(Exercise requirements):
Print only what runs from the line that includes "Image resolution: width=319" to the end of the listing, word for word, and do not include any pictures.

(Data listing):
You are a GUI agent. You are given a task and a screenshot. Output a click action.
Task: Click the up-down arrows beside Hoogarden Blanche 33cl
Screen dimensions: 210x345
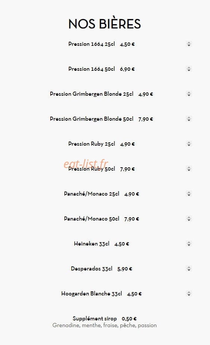(189, 294)
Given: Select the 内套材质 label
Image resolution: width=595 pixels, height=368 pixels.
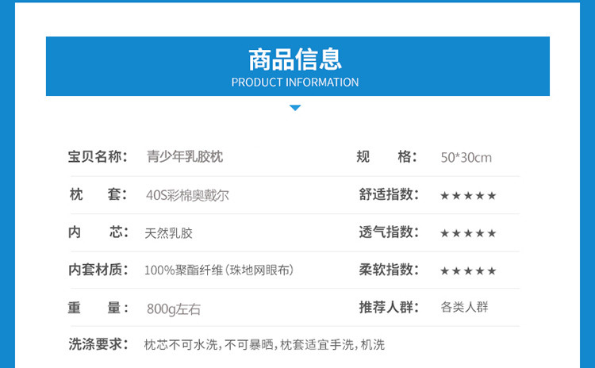Looking at the screenshot, I should (98, 270).
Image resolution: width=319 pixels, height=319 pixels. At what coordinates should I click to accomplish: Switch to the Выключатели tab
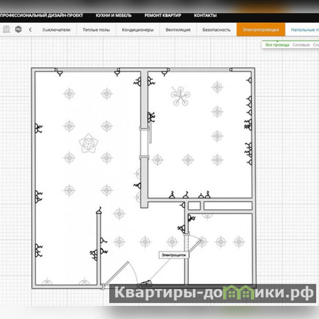point(56,30)
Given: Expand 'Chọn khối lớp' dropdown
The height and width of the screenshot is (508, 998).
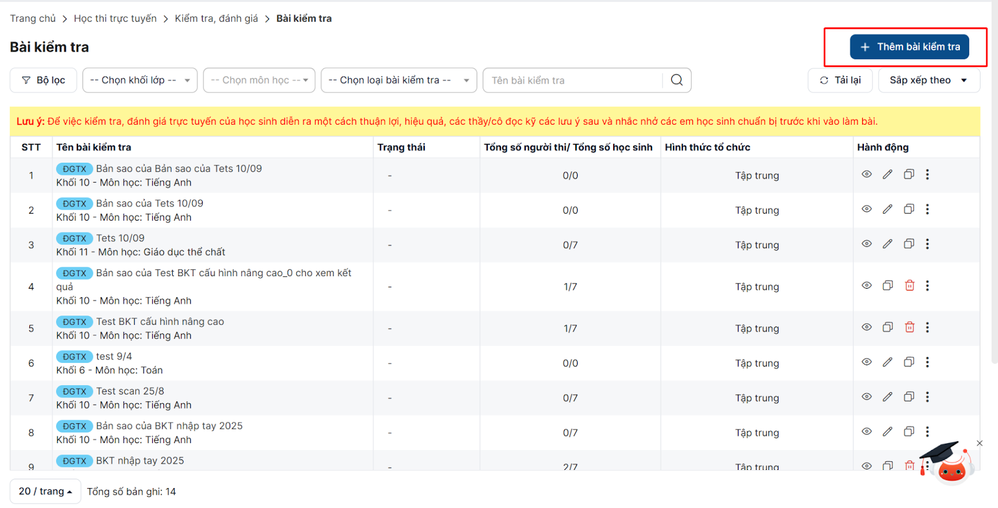Looking at the screenshot, I should 140,80.
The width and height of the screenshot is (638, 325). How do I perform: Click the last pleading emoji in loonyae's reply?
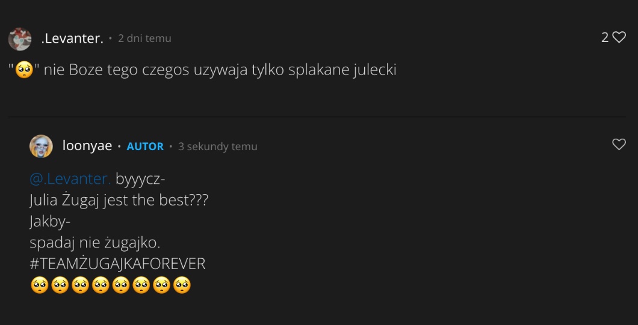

(Written answer):
Image resolution: width=319 pixels, height=319 pixels. At what coordinates should I click to accomplish: Switch to the Выключатели tab
point(56,30)
Given: Expand 'Chọn khối lớp' dropdown
The height and width of the screenshot is (508, 998).
Looking at the screenshot, I should 140,80.
The width and height of the screenshot is (638, 325). How do I perform: Click the last pleading emoji in loonyae's reply?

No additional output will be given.